• _WHAT YOU WILL DO_: Pictures stay out; everything else in the entries below is to be duplicated exactly.

• _DATA SECTION_:
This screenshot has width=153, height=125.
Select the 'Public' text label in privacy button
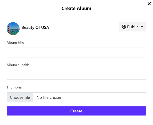coord(133,27)
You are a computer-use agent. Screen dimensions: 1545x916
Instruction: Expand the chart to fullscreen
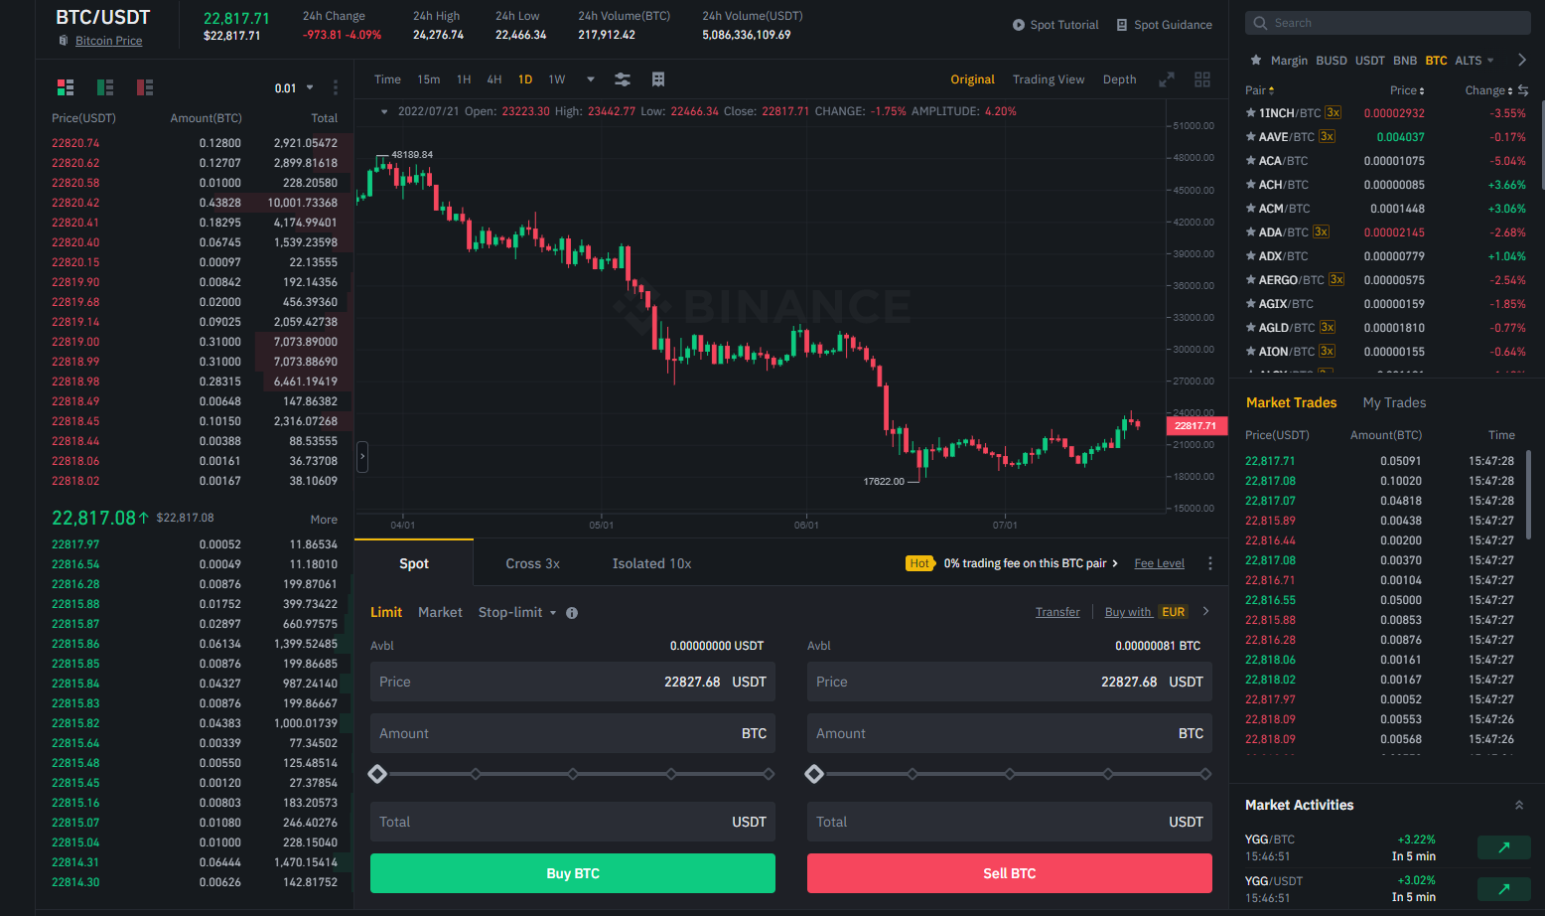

• _EXERCISE OUTPUT_:
This screenshot has width=153, height=125.
Select the 'Public' text label in privacy button
coord(133,27)
You are a computer-use agent. Screen dimensions: 1545x916
Instruction: Expand the chart to fullscreen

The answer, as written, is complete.